La gracia de Dios supone la naturaleza, la purifica y la eleva, pero no la cambia. “Desde aquel día, Pedro ‘siguió' al Maestro con la conciencia clara de su propia fragilidad; pero esta conciencia no lo desalentó, pues sabía que podía contar con la presencia del Resucitado a su lado. Del ingenuo entusiasmo de la adhesión inicial, pasando por la experiencia dolorosa de la negación y el llanto de la conversión, Pedro llegó a fiarse de ese Jesús” (Benedicto XVI, 24-05-2006).
Estas palabras, “Señor, tú conoces todo, tú sabes que te quiero” (Juan 21,17), nos ayudan a recorrer nuestra vida cristiana con gran paz, porque Él sabe quiénes somos y aun así nos quiere, o, mejor, porque nos conoce nos quiere más aún. La perfección está en el amor, muchas veces manifestado en la contrición humilde. Lo único que tenemos que demostrar diariamente al Señor es que lo queremos.
Con el mismo amor que nos ama, Dios nos pide una respuesta semejante: “El Señor lo pide todo, y lo que ofrece es la verdadera vida, la felicidad para la cual fuimos creados. Él nos quiere santos y no espera que nos conformemos con una existencia mediocre, aguada, licuada” (Francisco, Gaudete et exultate, n. 1).
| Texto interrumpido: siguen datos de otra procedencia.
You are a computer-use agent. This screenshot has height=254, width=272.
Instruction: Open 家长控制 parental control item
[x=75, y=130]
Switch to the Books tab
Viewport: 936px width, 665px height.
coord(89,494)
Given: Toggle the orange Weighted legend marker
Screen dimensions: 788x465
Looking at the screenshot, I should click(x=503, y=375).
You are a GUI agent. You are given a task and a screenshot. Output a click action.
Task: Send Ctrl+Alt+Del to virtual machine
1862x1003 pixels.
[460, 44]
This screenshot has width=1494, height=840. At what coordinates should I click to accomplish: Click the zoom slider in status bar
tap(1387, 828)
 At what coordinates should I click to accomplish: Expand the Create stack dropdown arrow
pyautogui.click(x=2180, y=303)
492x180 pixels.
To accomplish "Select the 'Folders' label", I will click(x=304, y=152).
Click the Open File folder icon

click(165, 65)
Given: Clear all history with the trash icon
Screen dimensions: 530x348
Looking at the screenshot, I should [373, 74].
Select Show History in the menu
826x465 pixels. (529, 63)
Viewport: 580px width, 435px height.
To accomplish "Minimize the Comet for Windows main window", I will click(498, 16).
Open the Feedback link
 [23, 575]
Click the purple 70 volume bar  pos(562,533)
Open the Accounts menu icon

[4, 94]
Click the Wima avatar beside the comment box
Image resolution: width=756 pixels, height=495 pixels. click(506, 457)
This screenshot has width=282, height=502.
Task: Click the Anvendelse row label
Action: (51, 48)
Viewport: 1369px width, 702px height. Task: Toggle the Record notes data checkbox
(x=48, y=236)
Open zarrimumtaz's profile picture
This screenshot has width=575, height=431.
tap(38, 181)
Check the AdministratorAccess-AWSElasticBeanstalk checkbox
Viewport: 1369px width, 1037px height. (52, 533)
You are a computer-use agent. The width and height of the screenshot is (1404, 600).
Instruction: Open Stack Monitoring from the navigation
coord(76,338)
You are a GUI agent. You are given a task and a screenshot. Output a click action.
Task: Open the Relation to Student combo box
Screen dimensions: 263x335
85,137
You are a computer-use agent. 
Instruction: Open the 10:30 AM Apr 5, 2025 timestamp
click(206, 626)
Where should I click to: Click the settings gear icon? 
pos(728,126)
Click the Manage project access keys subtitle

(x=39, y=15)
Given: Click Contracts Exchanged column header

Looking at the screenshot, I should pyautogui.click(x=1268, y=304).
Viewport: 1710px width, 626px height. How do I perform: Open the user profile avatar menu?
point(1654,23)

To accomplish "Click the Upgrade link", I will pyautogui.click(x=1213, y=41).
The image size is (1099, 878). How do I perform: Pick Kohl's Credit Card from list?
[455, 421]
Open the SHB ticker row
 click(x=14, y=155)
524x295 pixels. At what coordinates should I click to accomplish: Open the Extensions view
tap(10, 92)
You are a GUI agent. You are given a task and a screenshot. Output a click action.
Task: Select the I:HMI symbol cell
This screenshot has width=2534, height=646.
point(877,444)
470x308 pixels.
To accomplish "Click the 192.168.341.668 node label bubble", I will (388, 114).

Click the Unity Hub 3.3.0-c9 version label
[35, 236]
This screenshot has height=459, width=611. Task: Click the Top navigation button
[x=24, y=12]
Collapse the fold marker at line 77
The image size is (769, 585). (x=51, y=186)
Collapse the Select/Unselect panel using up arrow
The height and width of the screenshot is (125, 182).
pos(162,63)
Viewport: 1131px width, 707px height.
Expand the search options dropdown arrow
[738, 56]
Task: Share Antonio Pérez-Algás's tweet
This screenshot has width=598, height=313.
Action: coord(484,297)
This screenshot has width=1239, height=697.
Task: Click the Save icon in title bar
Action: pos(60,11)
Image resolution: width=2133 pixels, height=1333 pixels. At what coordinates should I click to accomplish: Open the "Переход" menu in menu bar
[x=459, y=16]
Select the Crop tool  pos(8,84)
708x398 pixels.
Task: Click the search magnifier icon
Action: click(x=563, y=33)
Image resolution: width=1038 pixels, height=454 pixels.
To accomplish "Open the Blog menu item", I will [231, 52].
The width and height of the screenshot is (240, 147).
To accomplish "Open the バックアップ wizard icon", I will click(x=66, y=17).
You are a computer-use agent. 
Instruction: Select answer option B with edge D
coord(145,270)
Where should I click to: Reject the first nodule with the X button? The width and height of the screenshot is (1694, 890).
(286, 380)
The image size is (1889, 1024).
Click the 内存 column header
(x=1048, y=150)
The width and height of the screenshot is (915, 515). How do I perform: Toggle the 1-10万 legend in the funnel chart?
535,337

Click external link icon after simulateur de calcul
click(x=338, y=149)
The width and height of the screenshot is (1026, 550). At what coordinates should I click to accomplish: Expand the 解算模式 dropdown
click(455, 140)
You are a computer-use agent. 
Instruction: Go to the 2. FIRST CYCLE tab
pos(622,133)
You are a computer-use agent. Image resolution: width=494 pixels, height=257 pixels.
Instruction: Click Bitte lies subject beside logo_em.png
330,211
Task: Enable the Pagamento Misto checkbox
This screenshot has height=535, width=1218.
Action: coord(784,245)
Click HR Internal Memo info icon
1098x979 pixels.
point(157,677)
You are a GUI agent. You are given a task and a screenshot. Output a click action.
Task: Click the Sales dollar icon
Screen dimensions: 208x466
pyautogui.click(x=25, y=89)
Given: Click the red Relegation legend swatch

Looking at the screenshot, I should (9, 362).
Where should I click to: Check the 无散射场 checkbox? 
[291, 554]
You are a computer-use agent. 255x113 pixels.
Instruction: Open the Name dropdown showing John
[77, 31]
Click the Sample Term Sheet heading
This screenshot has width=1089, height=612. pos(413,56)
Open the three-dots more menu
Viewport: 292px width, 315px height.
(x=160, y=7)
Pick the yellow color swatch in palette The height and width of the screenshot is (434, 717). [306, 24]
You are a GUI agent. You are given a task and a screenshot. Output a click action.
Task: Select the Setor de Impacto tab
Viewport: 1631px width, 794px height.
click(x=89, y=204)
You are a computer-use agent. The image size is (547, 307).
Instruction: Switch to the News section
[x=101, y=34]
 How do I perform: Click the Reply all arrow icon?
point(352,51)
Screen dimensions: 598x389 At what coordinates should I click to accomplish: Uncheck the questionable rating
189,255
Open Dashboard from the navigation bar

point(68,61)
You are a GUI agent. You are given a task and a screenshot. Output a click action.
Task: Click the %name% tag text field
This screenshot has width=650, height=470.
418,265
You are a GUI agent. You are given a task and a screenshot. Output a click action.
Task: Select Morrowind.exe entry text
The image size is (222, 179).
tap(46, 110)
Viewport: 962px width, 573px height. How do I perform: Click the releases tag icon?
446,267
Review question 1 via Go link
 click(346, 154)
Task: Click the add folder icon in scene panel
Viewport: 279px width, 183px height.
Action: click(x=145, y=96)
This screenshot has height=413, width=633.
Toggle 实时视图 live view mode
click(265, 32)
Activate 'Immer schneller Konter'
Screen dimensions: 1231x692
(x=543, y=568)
Al mismo tiempo tenemos que evitar pensar que el cristiano “es un maníaco coleccionista de una hoja de servicios inmaculada. Jesucristo Nuestro Señor se conmueve tanto con la inocencia y la fidelidad de Juan y, después de la caída de Pedro, se enternece con su arrepentimiento… Jesucristo siempre está esperando que volvamos a Él, precisamente porque conoce nuestra debilidad” (San Josemaría, Es Cristo que pasa, n. 75).
Por eso podemos afirmar que los santos tenían defectos y murieron con ellos, pero murieron luchando contra ellos. Ese “sígueme” (Juan 21, 19) de Jesús a Pedro es el esfuerzo del bautizado por ser otro Cristo, seguirlo tan de cerca que con Él nos identifiquemos.
“Por tercera vez le pregunta: ‘Simón, hijo de Juan, ¿me quieres?'. Se entristeció Pedro de que le preguntara por tercera vez ‘¿me quieres?' y le contestó: ‘Señor, tú conoces todo, tú sabes que te quiero'. Jesús le dice: ‘Apacienta mis ovejas'”.